Start of Given text
While showback and chargeback could also be implemented on-premises to promote the deprovisioning of resources, that hardware will still exist in the data center and the cost must still be carried by the enterprise. The ability to scale the number (and size) of environments down (and up) and immediately recognize cost benefits, is a new opportunity uniquely enabled by the cloud, and you should take advantage of it.
Showback and chargeback are great ways to provide feedback and course correct month-over-month, but there are also ways via budgeting and alerting to be more proactive about controlling consumption before the bill is received at month’s end. Cloud providers have tools and systems in place to enable setting soft quotas for development teams that, when reached, will trigger alarms and send notifications to identified stakeholders. Services such as AWS Budgets and Azure Consumption’s Budget API will utilize the tags on your resources to enable you to set alerts like, “Let me know if my team gets within 50 percent of our budget within the first 10 days of the month.” These types of guardrails were not necessary in an on-premises world where the only resources you had to use were those in your data center. But in the cloud, they represent a new behavior that your organization needs to adopt in order to keep your costs in check.
End of Given text
**Task list**
1. In the passage on cloud budgeting, what do services such as AWS Budgets and Azure Consumption's Budget API use to let you set alerts?
2. Please extract the span of the passage on cloud budgeting between "While showback and" and "advantage of it.", inclusive.
3. Decide whether each statement agrees with the passage on cloud budgeting, and quote the words that decide it:
(a) Soft quotas, once reached, trigger alarms and notify identified stakeholders.
(b) Budget guardrails of this kind were needed in an on-premises world.
(c) Showback and chargeback cannot be implemented on-premises.
Start of Dataset entries
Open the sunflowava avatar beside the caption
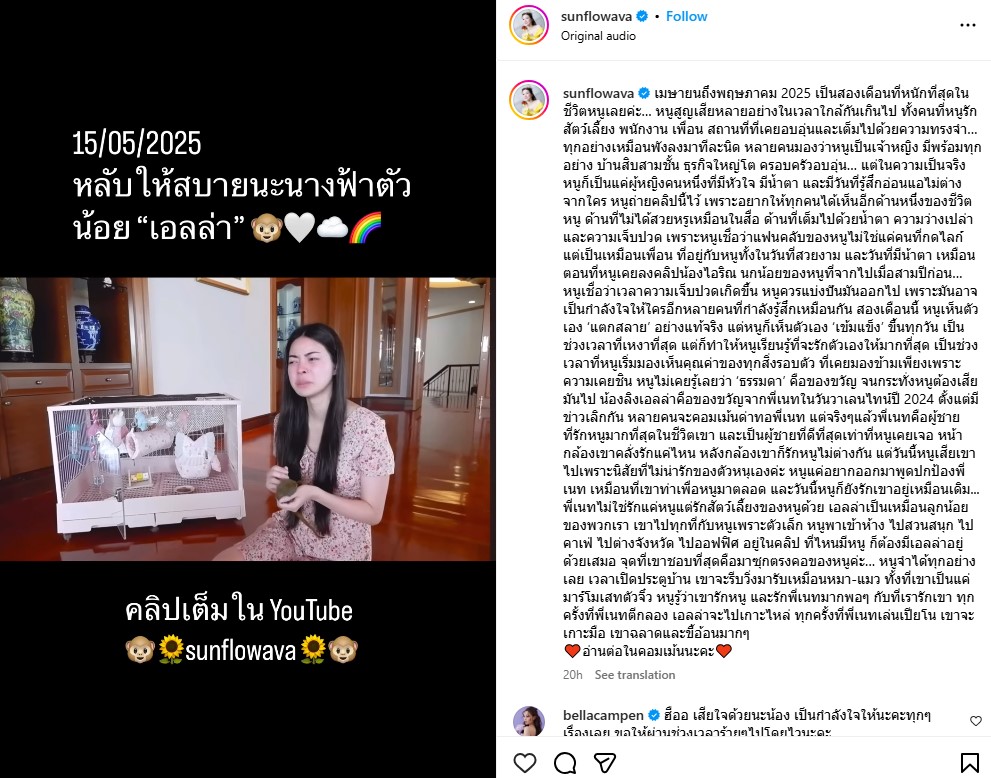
End of Dataset entries
Start of Dataset entries
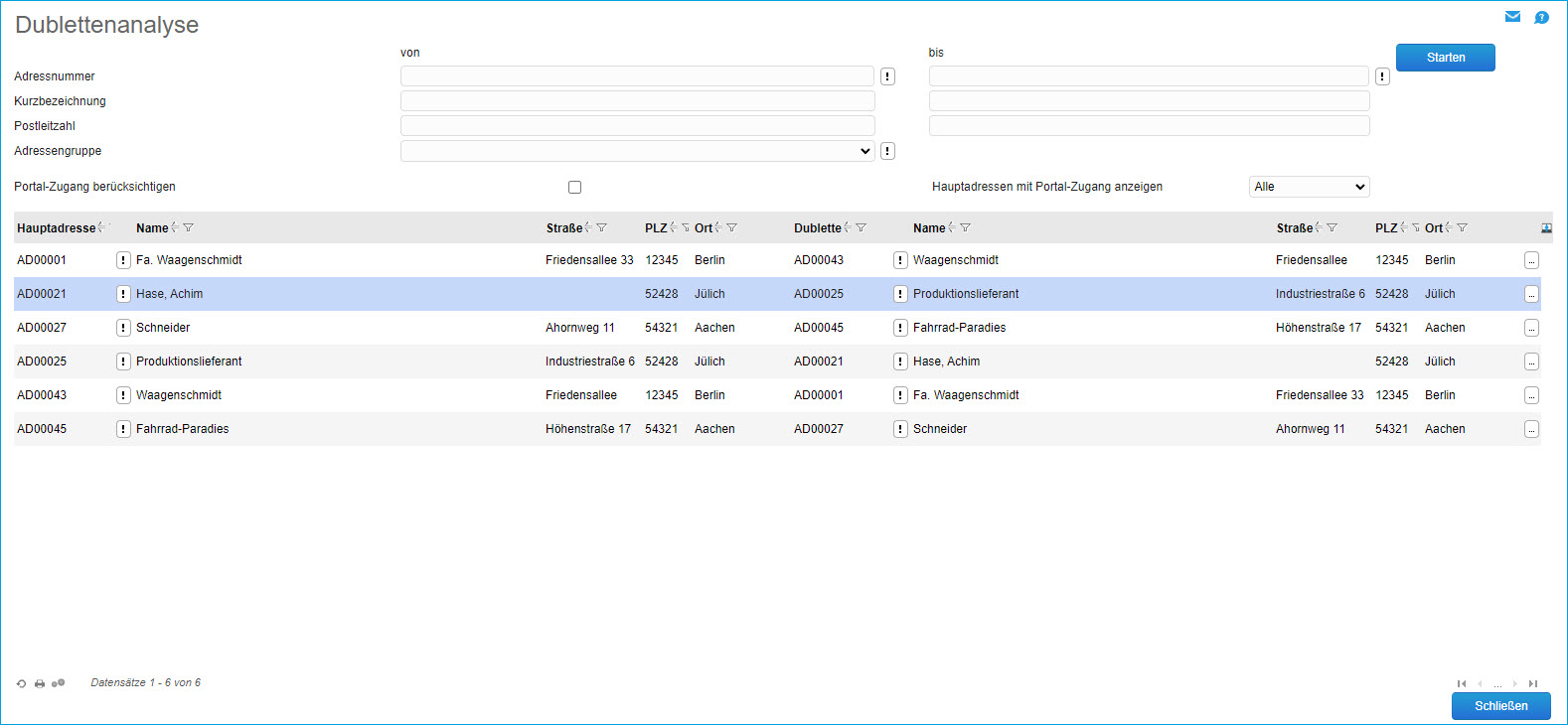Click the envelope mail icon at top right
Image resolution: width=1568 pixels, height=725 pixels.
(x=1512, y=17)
End of Dataset entries
**Answers below**
1. They use the tags on your resources.

2.
While showback and chargeback could also be implemented on-premises to promote the deprovisioning of resources, that hardware will still exist in the data center and the cost must still be carried by the enterprise. The ability to scale the number (and size) of environments down (and up) and immediately recognize cost benefits, is a new opportunity uniquely enabled by the cloud, and you should take advantage of it.

3.
(a) Yes: "when reached, will trigger alarms and send notifications to identified stakeholders"
(b) No: "These types of guardrails were not necessary in an on-premises world"
(c) No: "showback and chargeback could also be implemented on-premises"